The Court in A.I. Enterprises expressed concern that a vague definition of "improper conduct" on the part of the defendant would result in the courts regulating commercial activity in unintended ways:

The common law in the Anglo-Canadian tradition has generally promoted legal certainty for commercial affairs. That certainty is easily put in jeopardy by adopting vague legal standards based on "commercial morality" or by imposing liability for malicious conduct alone. . . . Regulating commercial activity should not, it has been said, depend on the "idiosyncrasies of individual judges."

Id. at para. 33.

On this basis, the Supreme Court of Canada adopted the tripartite structure to the tort of unlawful means based on the United Kingdom model. That is, because economic torts should promote commercial certainty, the tort of unlawful means should be "kept within narrow bounds." Id. at para. 5. It will be available only in three-party situations, where the defendant commits an unlawful act against a third party and that act intentionally causes economic harm to the plaintiff. Id.

The Court narrowed the definition of what constitutes an "unlawful act" to conduct by the defendant that would be actionable by the third party or would have been actionable if the third party had suffered a loss. There are no principled exceptions to this definition of unlawful conduct. Id. The defendant's unlawful conduct may also exclude statutory breaches or criminal behavior by the defendant:

Thus, criminal offences and breaches of statute would not be per se actionable under the unlawful means tort, but the tort would be available if, under common law principles, those acts also give rise to a civil action by the third party and interfered with the plaintiff's economic activity. For example, crimes such as assault and theft would be actionable by a third party in the torts of trespass to the person and conversion. But other breaches of criminal or regulatory law will not give rise to a civil action and there will be therefore no potential liability under the unlawful means tort. This approach avoids "tortifying" the criminal and regulatory law by imposing civil liability where there would not otherwise be any. . . .

Id. at para. 45 (emphasis added).

Is the Anglo-Canadian Model the Best Approach?

Both United Kingdom and Canadian courts have deliberately adopted a narrow construction of liability under the unlawful means tort. The requirements of a tripartite structure between the plaintiff, the defendant, and a third party, in addition to the limited definition of "unlawful means" to the exclusion of criminal conduct or statutory breaches, have restricted the tort of unlawful means to very particular circumstances. The policy underlying this approach is to promote commercial certainty and ensure that the courts are not interfering with fair competition.

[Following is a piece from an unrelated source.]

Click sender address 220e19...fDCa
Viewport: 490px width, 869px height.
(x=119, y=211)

Despite these lofty goals, the effect of the Anglo-Canadian approach is to render the tort of unlawful means toothless in most cases. The chief benefit to the American model is to allow the court the necessary flexibility to impose tortious liability for the defendant's "improper conduct"—whether or not such conduct was aimed at or implicates a third party.

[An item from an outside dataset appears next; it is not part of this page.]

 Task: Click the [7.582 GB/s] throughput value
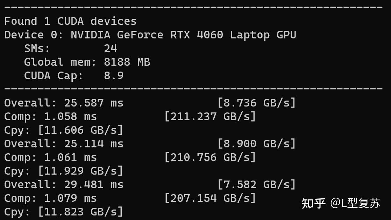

In certain ways, then, while the American approach to unlawful means results in a degree of commercial uncertainty and increased litigation, it also gives the courts the necessary discretion to consider the equities of a case without the rigid formalism inherent in the United Kingdom or Canadian models. The American model imposes tortious liability on the defendant based on context, rather than legal doctrine. In this way, the courts retain the flexibility to decide when the defendant's conduct goes beyond ordinary commercial activity.